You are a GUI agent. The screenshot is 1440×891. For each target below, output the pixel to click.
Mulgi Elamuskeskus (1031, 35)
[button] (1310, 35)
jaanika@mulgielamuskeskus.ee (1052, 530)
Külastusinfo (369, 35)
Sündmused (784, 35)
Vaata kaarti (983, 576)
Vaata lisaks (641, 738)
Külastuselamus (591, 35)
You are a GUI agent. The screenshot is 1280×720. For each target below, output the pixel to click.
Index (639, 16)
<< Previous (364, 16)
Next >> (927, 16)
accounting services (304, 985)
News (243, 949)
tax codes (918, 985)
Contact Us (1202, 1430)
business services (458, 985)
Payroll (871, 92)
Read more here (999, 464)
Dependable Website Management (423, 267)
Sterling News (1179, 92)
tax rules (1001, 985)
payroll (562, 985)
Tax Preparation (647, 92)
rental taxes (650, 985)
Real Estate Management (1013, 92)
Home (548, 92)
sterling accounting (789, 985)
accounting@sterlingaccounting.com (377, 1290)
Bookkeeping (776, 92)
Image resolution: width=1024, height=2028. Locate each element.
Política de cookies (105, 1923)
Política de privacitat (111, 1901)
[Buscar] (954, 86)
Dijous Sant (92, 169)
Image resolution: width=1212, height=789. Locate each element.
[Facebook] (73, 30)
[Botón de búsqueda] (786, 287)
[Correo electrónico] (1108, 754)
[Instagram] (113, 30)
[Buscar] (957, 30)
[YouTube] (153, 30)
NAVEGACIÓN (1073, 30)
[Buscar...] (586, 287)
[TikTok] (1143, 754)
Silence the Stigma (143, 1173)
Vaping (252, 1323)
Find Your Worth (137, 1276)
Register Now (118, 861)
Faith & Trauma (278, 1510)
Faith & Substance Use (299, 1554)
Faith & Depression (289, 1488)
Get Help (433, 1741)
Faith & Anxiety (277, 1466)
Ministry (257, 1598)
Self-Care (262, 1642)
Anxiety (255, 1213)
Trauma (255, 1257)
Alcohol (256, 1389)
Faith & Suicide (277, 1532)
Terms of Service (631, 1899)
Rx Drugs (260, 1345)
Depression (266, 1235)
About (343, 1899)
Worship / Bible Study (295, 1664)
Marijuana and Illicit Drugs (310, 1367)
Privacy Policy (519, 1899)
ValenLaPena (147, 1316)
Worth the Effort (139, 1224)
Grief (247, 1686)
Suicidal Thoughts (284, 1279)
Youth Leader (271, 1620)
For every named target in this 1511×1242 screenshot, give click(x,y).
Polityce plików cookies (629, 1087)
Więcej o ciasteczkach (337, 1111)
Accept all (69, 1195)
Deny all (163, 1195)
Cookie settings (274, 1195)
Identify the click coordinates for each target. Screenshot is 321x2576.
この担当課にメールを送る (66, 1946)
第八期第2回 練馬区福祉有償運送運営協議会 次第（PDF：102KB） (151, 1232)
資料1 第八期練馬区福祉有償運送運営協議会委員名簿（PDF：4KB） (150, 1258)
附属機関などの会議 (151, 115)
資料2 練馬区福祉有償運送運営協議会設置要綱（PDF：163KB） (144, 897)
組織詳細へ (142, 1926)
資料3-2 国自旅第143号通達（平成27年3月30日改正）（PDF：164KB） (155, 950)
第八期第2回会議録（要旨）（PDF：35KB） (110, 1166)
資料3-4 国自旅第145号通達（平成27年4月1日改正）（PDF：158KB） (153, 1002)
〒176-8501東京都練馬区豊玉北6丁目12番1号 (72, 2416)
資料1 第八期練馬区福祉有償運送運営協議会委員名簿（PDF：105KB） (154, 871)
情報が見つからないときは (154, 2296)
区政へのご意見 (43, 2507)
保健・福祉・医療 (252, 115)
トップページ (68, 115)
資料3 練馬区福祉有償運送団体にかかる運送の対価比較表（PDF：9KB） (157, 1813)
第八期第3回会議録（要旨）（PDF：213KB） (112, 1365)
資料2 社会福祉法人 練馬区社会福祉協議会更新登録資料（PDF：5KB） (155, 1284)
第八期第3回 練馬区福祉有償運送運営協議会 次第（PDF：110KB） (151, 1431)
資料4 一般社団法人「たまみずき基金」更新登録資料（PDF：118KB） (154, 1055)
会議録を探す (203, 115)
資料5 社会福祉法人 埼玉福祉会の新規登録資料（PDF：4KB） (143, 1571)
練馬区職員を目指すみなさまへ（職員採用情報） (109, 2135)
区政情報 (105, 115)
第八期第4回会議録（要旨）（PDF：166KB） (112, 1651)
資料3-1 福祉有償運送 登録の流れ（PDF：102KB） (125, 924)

* [Short exercise]
Copy out all of the entries above, replacing "Faith" with "Belief" each time it occurs. Leave everything else unchanged.

* [Final answer]
You are a GUI agent. The screenshot is 1440×891. For each target below, output the pixel to click.
Mulgi Elamuskeskus (1031, 35)
[button] (1310, 35)
jaanika@mulgielamuskeskus.ee (1052, 530)
Külastusinfo (369, 35)
Sündmused (784, 35)
Vaata kaarti (983, 576)
Vaata lisaks (641, 738)
Külastuselamus (591, 35)
You are a GUI agent. The screenshot is 1280×720. For each target below, output the pixel to click.
Index (639, 16)
<< Previous (364, 16)
Next >> (927, 16)
accounting services (304, 985)
News (243, 949)
tax codes (918, 985)
Contact Us (1202, 1430)
business services (458, 985)
Payroll (871, 92)
Read more here (999, 464)
Dependable Website Management (423, 267)
Sterling News (1179, 92)
tax rules (1001, 985)
payroll (562, 985)
Tax Preparation (647, 92)
rental taxes (650, 985)
Real Estate Management (1013, 92)
Home (548, 92)
sterling accounting (789, 985)
accounting@sterlingaccounting.com (377, 1290)
Bookkeeping (776, 92)
Image resolution: width=1024, height=2028. Locate each element.
Política de cookies (105, 1923)
Política de privacitat (111, 1901)
[Buscar] (954, 86)
Dijous Sant (92, 169)
Image resolution: width=1212, height=789. Locate each element.
[Facebook] (73, 30)
[Botón de búsqueda] (786, 287)
[Correo electrónico] (1108, 754)
[Instagram] (113, 30)
[Buscar] (957, 30)
[YouTube] (153, 30)
NAVEGACIÓN (1073, 30)
[Buscar...] (586, 287)
[TikTok] (1143, 754)
Silence the Stigma (143, 1173)
Vaping (252, 1323)
Find Your Worth (137, 1276)
Register Now (118, 861)
Belief & Trauma (278, 1510)
Belief & Substance Use (299, 1554)
Belief & Depression (289, 1488)
Get Help (433, 1741)
Belief & Anxiety (277, 1466)
Ministry (257, 1598)
Self-Care (262, 1642)
Anxiety (255, 1213)
Trauma (255, 1257)
Alcohol (256, 1389)
Belief & Suicide (277, 1532)
Terms of Service (631, 1899)
Rx Drugs (260, 1345)
Depression (266, 1235)
About (343, 1899)
Worship / Bible Study (295, 1664)
Marijuana and Illicit Drugs (310, 1367)
Privacy Policy (519, 1899)
ValenLaPena (147, 1316)
Worth the Effort (139, 1224)
Grief (247, 1686)
Suicidal Thoughts (284, 1279)
Youth Leader (271, 1620)
For every named target in this 1511×1242 screenshot, give click(x,y).
Polityce plików cookies (629, 1087)
Więcej o ciasteczkach (337, 1111)
Accept all (69, 1195)
Deny all (163, 1195)
Cookie settings (274, 1195)
Identify the click coordinates for each target. Screenshot is 321x2576.
この担当課にメールを送る (66, 1946)
第八期第2回 練馬区福祉有償運送運営協議会 次第（PDF：102KB） (151, 1232)
資料1 第八期練馬区福祉有償運送運営協議会委員名簿（PDF：4KB） (150, 1258)
附属機関などの会議 (151, 115)
資料2 練馬区福祉有償運送運営協議会設置要綱（PDF：163KB） (144, 897)
組織詳細へ (142, 1926)
資料3-2 国自旅第143号通達（平成27年3月30日改正）（PDF：164KB） (155, 950)
第八期第2回会議録（要旨）（PDF：35KB） (110, 1166)
資料3-4 国自旅第145号通達（平成27年4月1日改正）（PDF：158KB） (153, 1002)
〒176-8501東京都練馬区豊玉北6丁目12番1号 (72, 2416)
資料1 第八期練馬区福祉有償運送運営協議会委員名簿（PDF：105KB） (154, 871)
情報が見つからないときは (154, 2296)
区政へのご意見 (43, 2507)
保健・福祉・医療 (252, 115)
トップページ (68, 115)
資料3 練馬区福祉有償運送団体にかかる運送の対価比較表（PDF：9KB） (157, 1813)
第八期第3回会議録（要旨）（PDF：213KB） (112, 1365)
資料2 社会福祉法人 練馬区社会福祉協議会更新登録資料（PDF：5KB） (155, 1284)
第八期第3回 練馬区福祉有償運送運営協議会 次第（PDF：110KB） (151, 1431)
資料4 一般社団法人「たまみずき基金」更新登録資料（PDF：118KB） (154, 1055)
会議録を探す (203, 115)
資料5 社会福祉法人 埼玉福祉会の新規登録資料（PDF：4KB） (143, 1571)
練馬区職員を目指すみなさまへ（職員採用情報） (109, 2135)
区政情報 (105, 115)
第八期第4回会議録（要旨）（PDF：166KB） (112, 1651)
資料3-1 福祉有償運送 登録の流れ（PDF：102KB） (125, 924)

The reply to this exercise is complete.